Why is it called variable capital? Because that is part the capitalist can squeeze to increase the total value produced and therefore increase the capitalist’s surplus value ie profit. How do you “squeeze”? The worker has either have to work either harder or smarter (https://cosmonautmag.com/2021/10/why-machines-dont-create-value/)
Now the above could be considered as use value which is different from exchange value which is what it is traded at in the market.
All of the above presumes a competitive market where no-one is cheating (example wage theft) and the goods produced are socially determined to be useful.
The first chapter of Capital explains this but the following links may help as well:
4 min read: https://en.prolewiki.org/wiki/Labor_theory_of_value
20 min read: https://redsails.org/labour-and-labour-power/
80 min read: https://redsails.org/wage-labour-and-capital/
Look at the sources at the bottom within the above links for further reading.
Marx’s Law of Value is for commodities, ie it cares more about averages of relatively equivalent commodities. The “mud pie” argument and other forms of LTV takedowns apply to Adam Smith’s LTV, not Marx’s Law of Value.
A burnt pie is a failed commodity. It isn’t socially necessary unless there’s a market for burnt pies, in which case it would be worth the average time necessary for said society to create a burnt pie, of course taking into account value from Constant and Variable Capital (constant Capital being things like tool usage, variable Capital being things like labor power).
Exchange values are based on socially necessary labour time, not just any individuals labour time spent on making a commodity. In other words, the social average expected time taken to make any given good is what informs its exchange value. This means that exchange value is inclusive of the average number of burnt cookies produced by an average chef/cookie machine.
Machinery imparts no value into any single good because most machines can produce tens of thousands of commodities before requiring maintenance or replacing. The labour time spent making the machine is distributed evenly across the commodities it produces, so if it took 150 hours to make the machine, and the machine makes 50000 things before it breaks, each commodity has 150/50000 = 0.003 hours of labour time imparted as value into the object, I.e. it’s basically a rounding error.
You get paid 100 dollars a day.
You produce work that your boss sells for 700 dollars a day
Materials, electricity, transport, etc, for the work you produce, cost your boss 200 dollars a day.
So your boss pays 300 dollars to get 700 dollars. Your work is worth more, but you get paid less for it. You get paid 100 to produce work worth 500 (your wage + profit).
In many cases you are not even paid enough to afford buying what you produce.
This is a simplistic example but it demonstrates the basic idea. Things cost money to produce. Then capitalists “add” something extra to that cost, and sell the product. The capitalist profit wasn’t really something added extra. It was removed from the wage the worker pays. Which is why the first thing bosses look to do when cutting costs/looking for more profits (which is always) is not to renegotiate the price of electricity, fuel, or material costs. No, instead they ask you to work extra hours for less money, they offer you a low wage when they hire you (if you’ve been interviewed and hired before, you know that feeling that you’ve been somehow cheated), they lower your wage while crying about the economy, they fire you to hire some other poor bastard who is desperate to take a lower wage.
Burnt pies and shitty cookies are not realistic examples to refute the labour theory of value. Consider what happens in reality? If you worked at a bakery and you constantly burnt pies, there’s several possibilities, but they all lead to one outcome: your boss is unhappy because your accidents are cutting into his profits. Therefore, the value of the pie for your boss is still the same as it always was, whether it’s perfect or burnt. This value is the materials cost + labour + expected profit. They’ll still try to sell it at the same price, probably by hiding it among good pies, and some customers will still buy it because they don’t know any better.
◇ ◇ ◇ ◇ ◇ ◇ ◇
PROMPT 1 ::
Answer these from the passage on the labor theory of value:
(a) In the example of a boss paying 100 dollars a day in wages, what do materials, electricity, transport, etc. cost the boss each day?
(b) If a machine took 150 hours to make and makes 50000 things before it breaks, how many hours of labor time does each commodity get?
(c) Which chapter of Capital does the passage say explains this?
PROMPT 2 ::
From the passage on the labor theory of value, copy out the part starting with "Exchange values are" and going on through "100 dollars a day.".

DATA RECORDS ::
◇ ◇ ◇ ◇ ◇ ◇ ◇
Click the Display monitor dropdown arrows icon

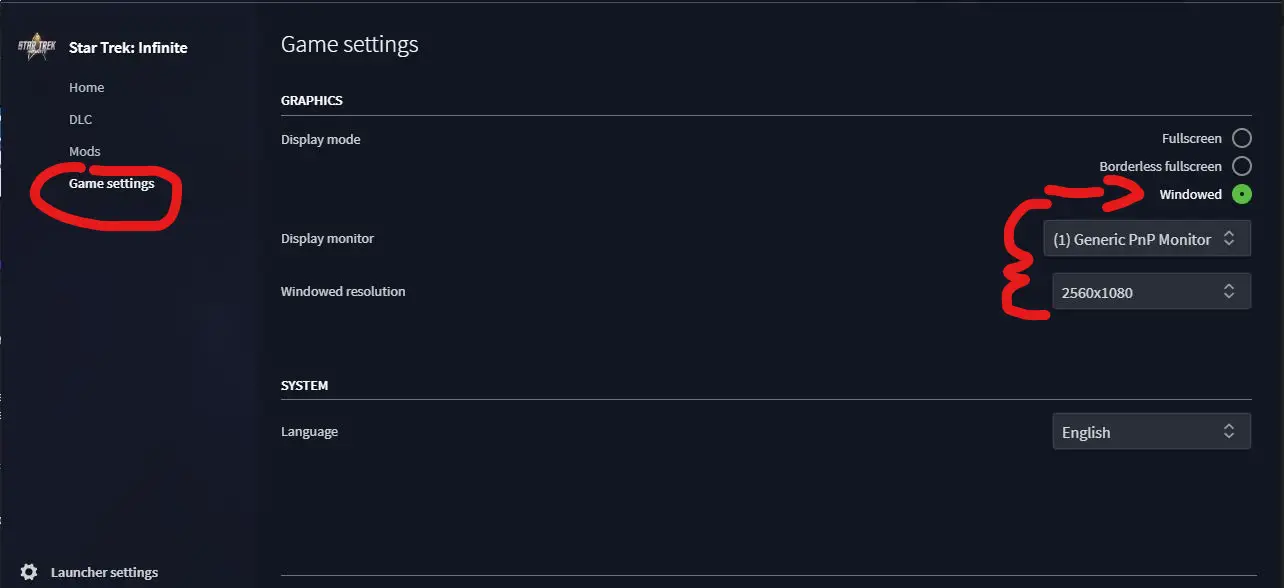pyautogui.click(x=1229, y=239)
◇ ◇ ◇ ◇ ◇ ◇ ◇
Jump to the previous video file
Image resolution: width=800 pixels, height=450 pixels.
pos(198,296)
◇ ◇ ◇ ◇ ◇ ◇ ◇
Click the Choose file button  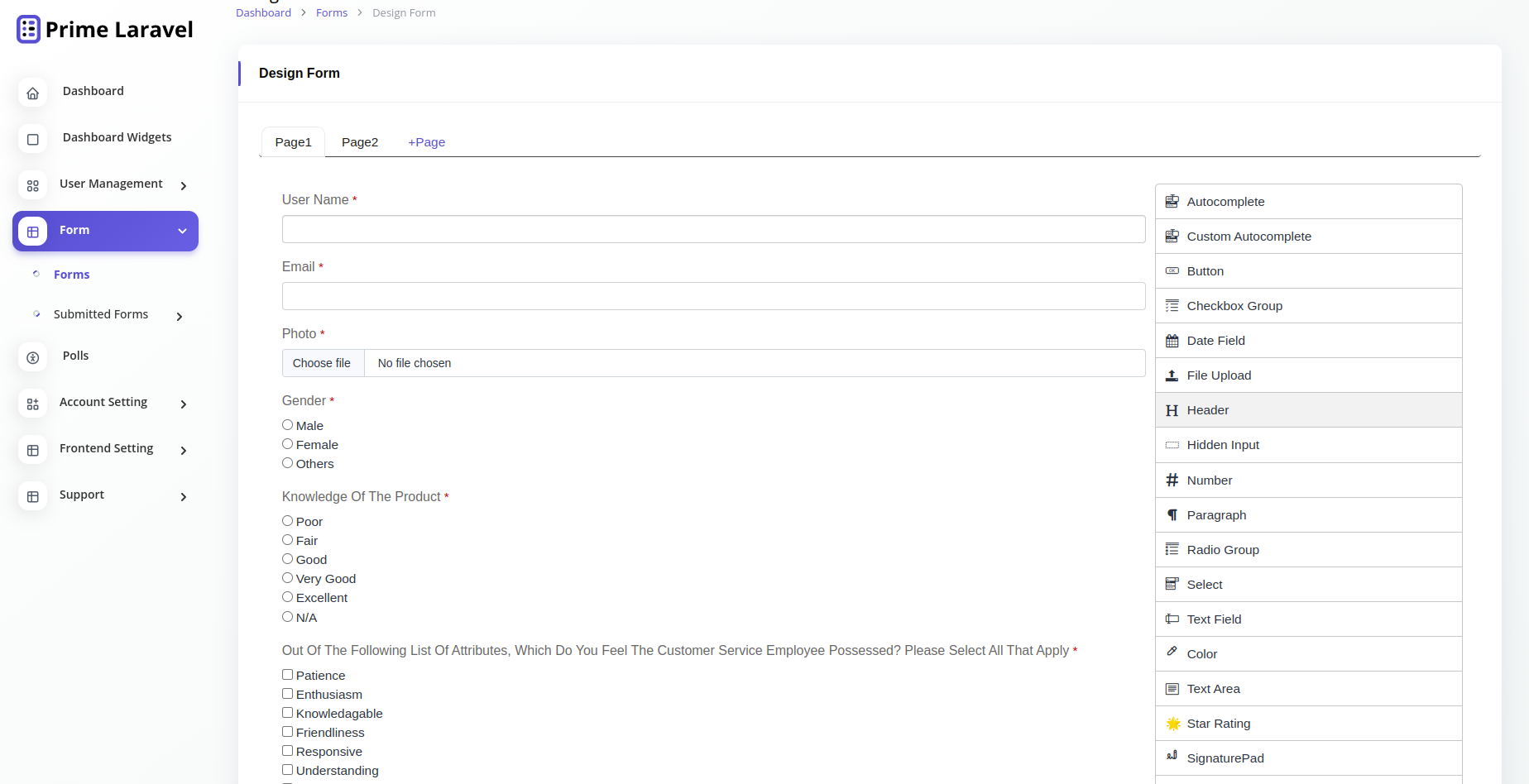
◇ ◇ ◇ ◇ ◇ ◇ ◇
SOLUTION 1 ::
(a) 200 dollars a day
(b) 0.003 hours
(c) The first chapter

SOLUTION 2 ::
Exchange values are based on socially necessary labour time, not just any individuals labour time spent on making a commodity. In other words, the social average expected time taken to make any given good is what informs its exchange value. This means that exchange value is inclusive of the average number of burnt cookies produced by an average chef/cookie machine.
Machinery imparts no value into any single good because most machines can produce tens of thousands of commodities before requiring maintenance or replacing. The labour time spent making the machine is distributed evenly across the commodities it produces, so if it took 150 hours to make the machine, and the machine makes 50000 things before it breaks, each commodity has 150/50000 = 0.003 hours of labour time imparted as value into the object, I.e. it’s basically a rounding error.
You get paid 100 dollars a day.